Sabine Scene: May 2014

Sabine Scene: May 2014
: A nice slot red, drifting on a windy day.
It has been another month of timing fronts and fishing in the fog, a howling wind or both, but the bite has been worth the inconvenience. Strictly due to wind, we still have stretches of shoreline as well as a couple of flats that have seen little or no fishing pressure, but that will hopefully change by the time you read this.

We have been in waders more than the boat lately, but the better trout have been feeding in less than four feet and it eliminates the hassle of boat control in whitecaps. That is not to say we haven't had some very good days on the drift-bite, and it will be even better this month.

With surface temperatures now in the mid-high 60s, the bite has been every bit as good in the mornings as the afternoons. Incoming tides are still preferred and they have been bodacious. The elevated levels push the water up in the Roseau cane on the east side of the lake and both the flounder and redfish enthusiasts could not be happier.

They have been able to take advantage of that bite with a single spin spinnerbait with a Gulp Swimming Mullet body, the 3-inch Usual Suspect Swimbait and four inch paddle tails like the Sea Shad and Flats Minnow. The key to eliminating wasted water when fishing this program is locating huge pods of juvenile shad holding tight to the grass.

Fishing a tide change at the mouth of a bayou or small drain is also all but a sure bet and big trout frequent these select spots as well. We have already had some excellent days wade fishing adjacent points with Corky Fat Boys, Maniac Mullets and topwaters. Dayglow, pink and Texas chicken have been most productive.

Caution when wading the bayous and drains from Whiskey Bayou to Green's: The bottom is very soft and irregular near the bank. Any hard spot is extremely slippery and you can go from two feet to four in a single step. Safest approach is to target a very small area and let the fish come to you!

I don't know how much longer Sidney Island will remain as it continues to erode, but the catching on the massive flats (what is left of the island) should light up this month. The trout are no longer spending the majority of their time suspended in the Intracoastal and the best bite now progresses from the flats to open lake over the course of the day, rather than back to deeper water.

While the aforementioned mullet imitations and topwaters are excellent choices, I have great confidence in an Assassin Die Dapper on a 1/8 ounce head. Big trout like it and you can crawl the shell or swim it near the top. Depending on clarity, it is hard to beat chicken on a chain or glow chartreuse.
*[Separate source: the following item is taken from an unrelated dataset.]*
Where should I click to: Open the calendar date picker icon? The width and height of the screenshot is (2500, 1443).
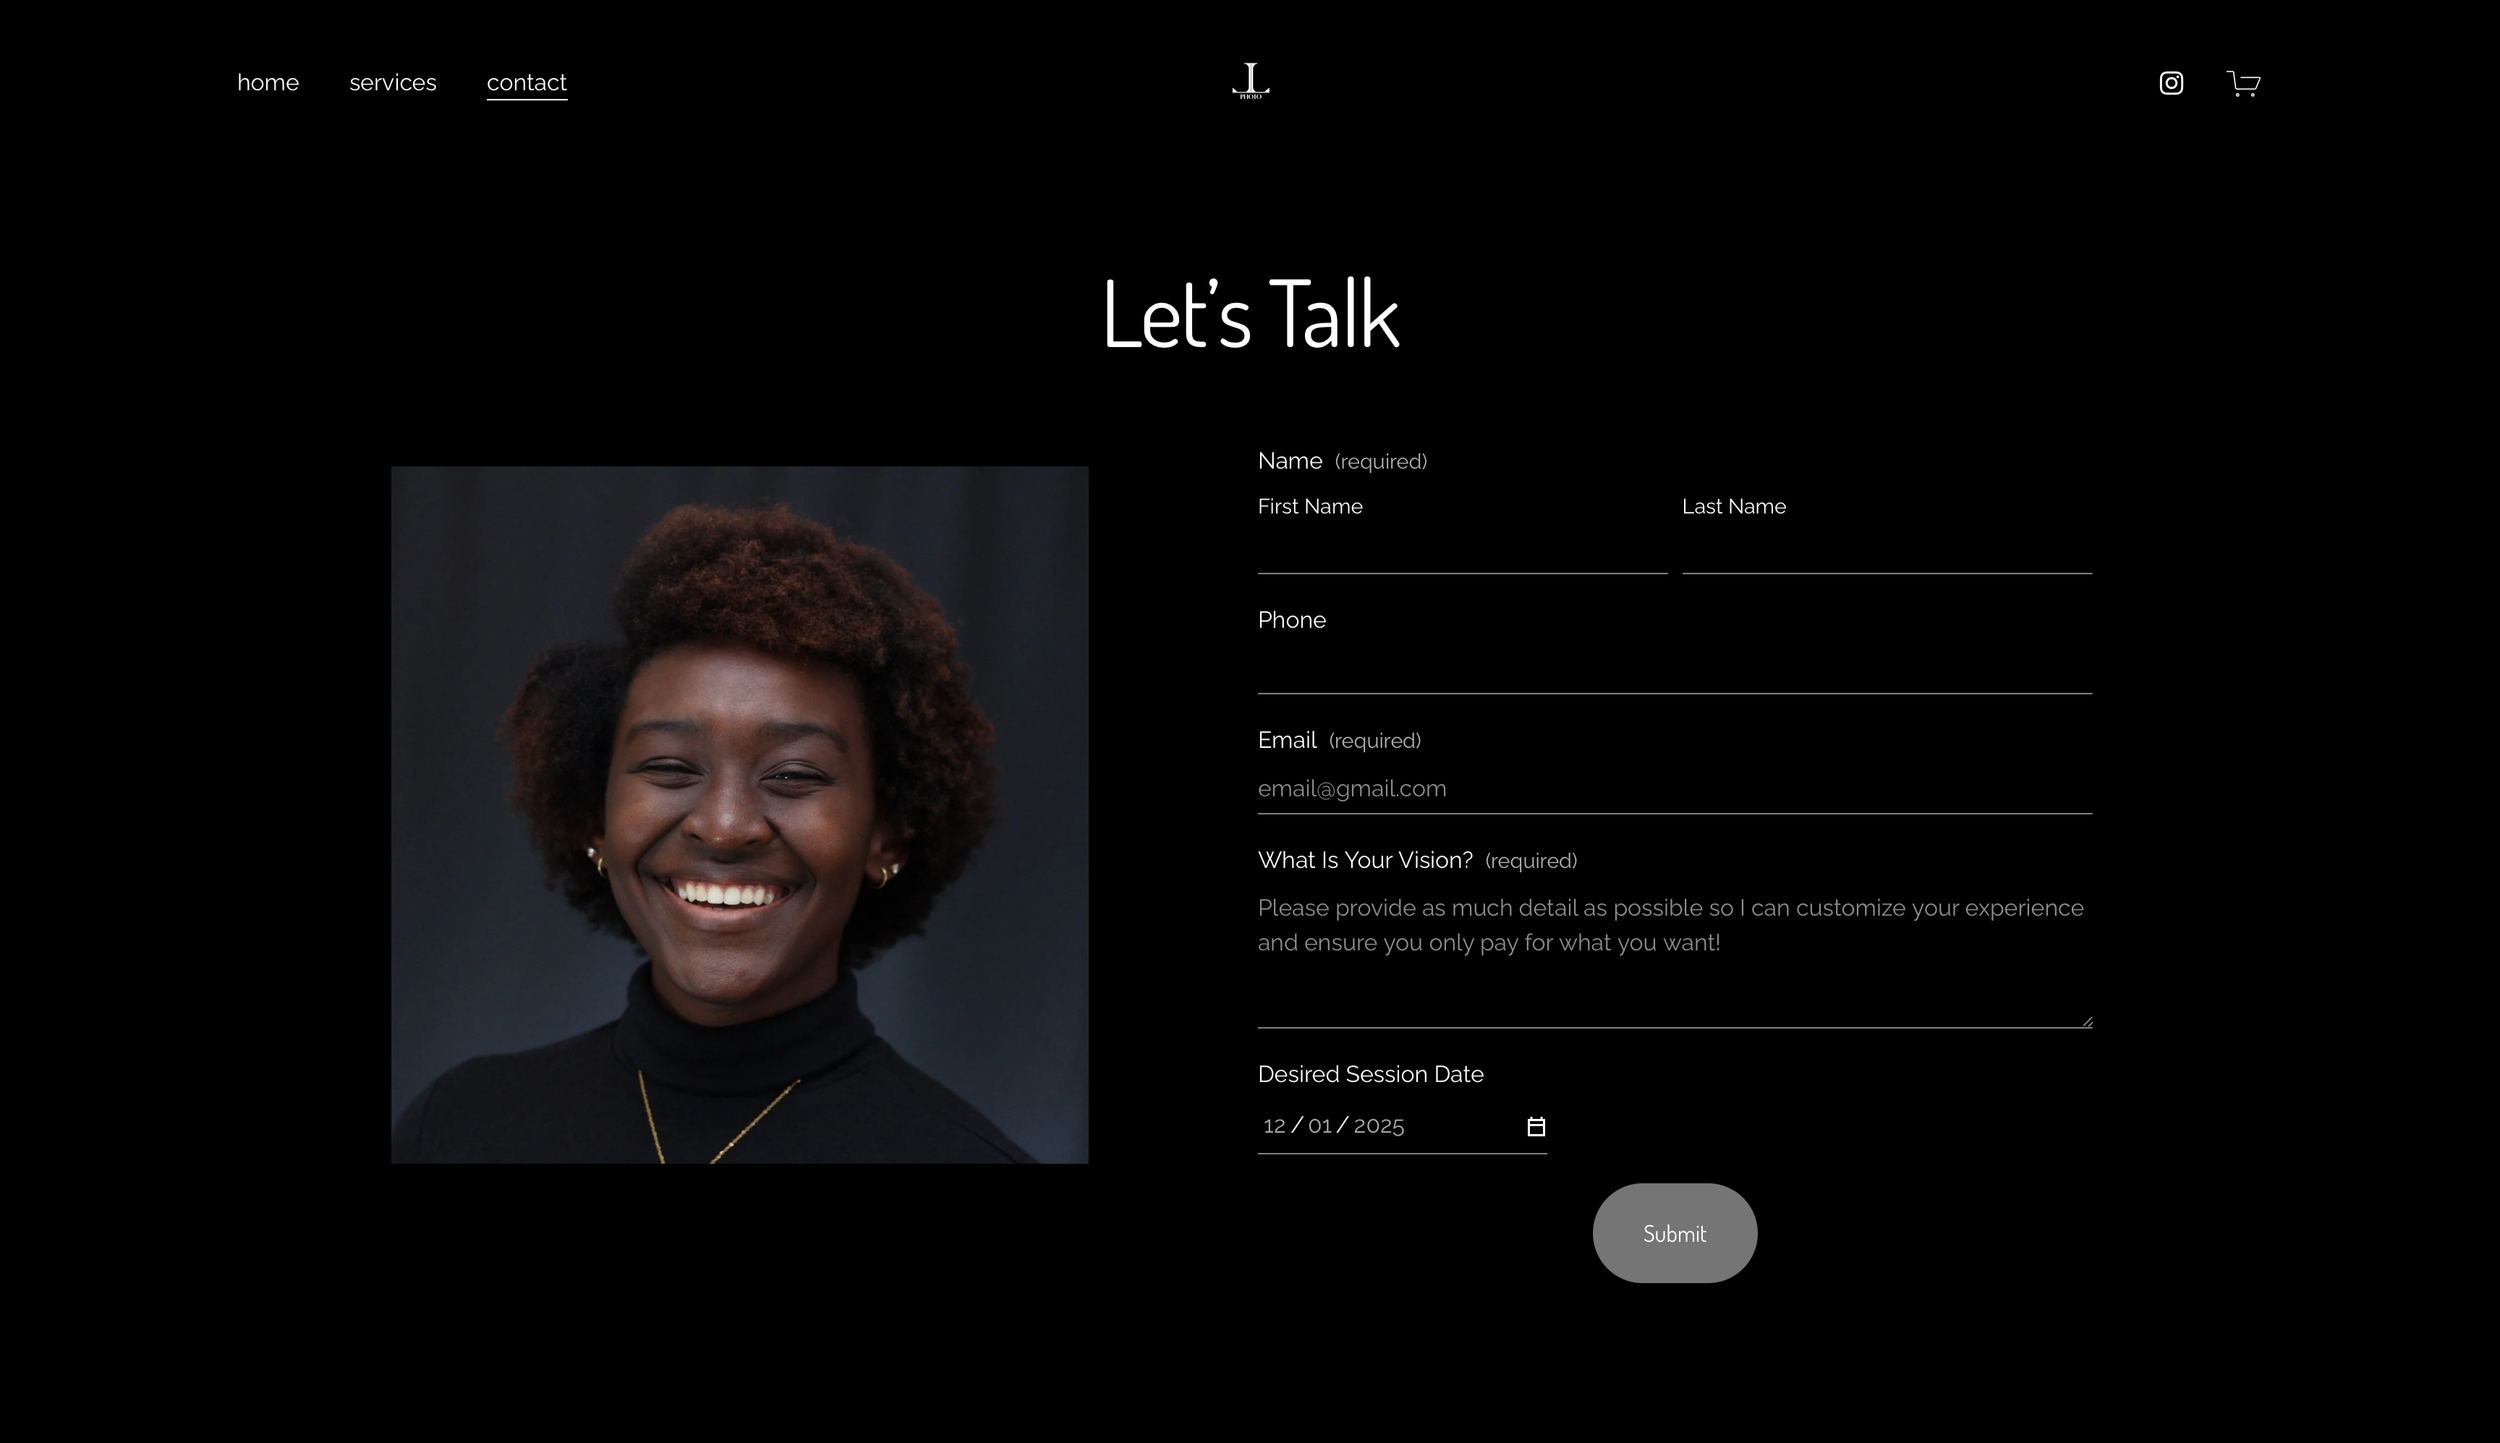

Rocks on the north and south revetment walls and also north of Willow are yielding the best mix of trout and redfish and that bite will steadily improve as the days get warmer. A few select spots are generally more reliable, but I do better working long stretches with the troll motor, watching for bait or slicks.

Not only do we catch good numbers of solid trout here, but we also catch some of the largest trout of the year, as will anglers walking these rocks. You can expect some of those fishermen to park their truck and fish where you are catching, but "It is what it is!"
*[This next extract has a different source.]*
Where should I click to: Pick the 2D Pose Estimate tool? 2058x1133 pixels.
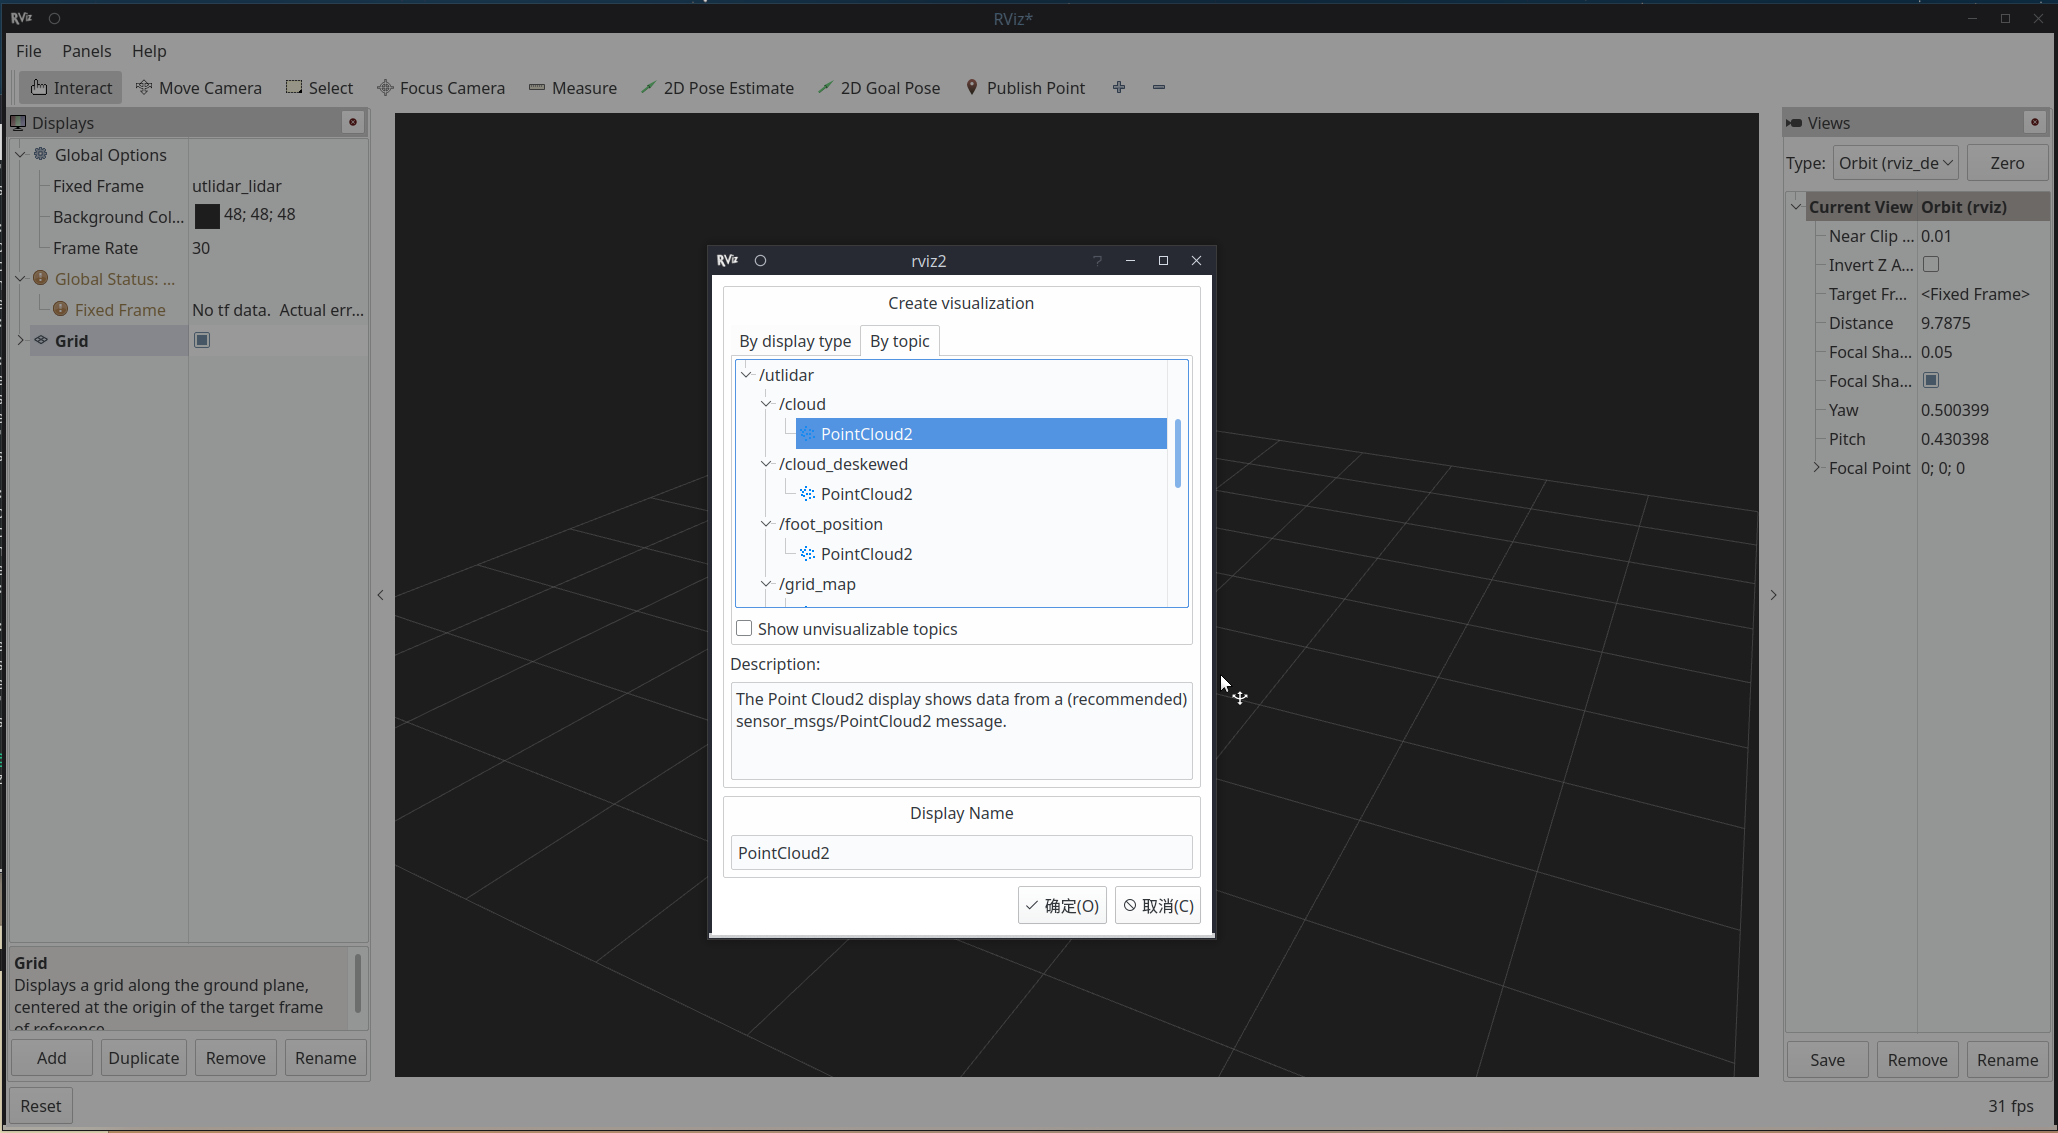pos(717,88)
The majority of rock walkers are using shrimp, but we do very well with a Swimming Image, Catch 2000, She Dog and also VuDu shrimp under a cork. As a rule, the key to scoring big on these fish is to make repeated casts when you catch a fish before continuing down the wall. It is also not unusual to catch our largest trout 20 to 25 yards off the wall.

The rocks at Willow are not accessible by land. The same lures are effective, but we usually catch more redfish and flounder, seldom catching trout as large as at the revetment walls.

Good news for anglers that just want their string pulled and a fried fish dinner; the gulls are starting to work over small shrimp. Most of the trout are 15 to 18 inches but the action is non-stop!

Have you taken a youngster fishing lately?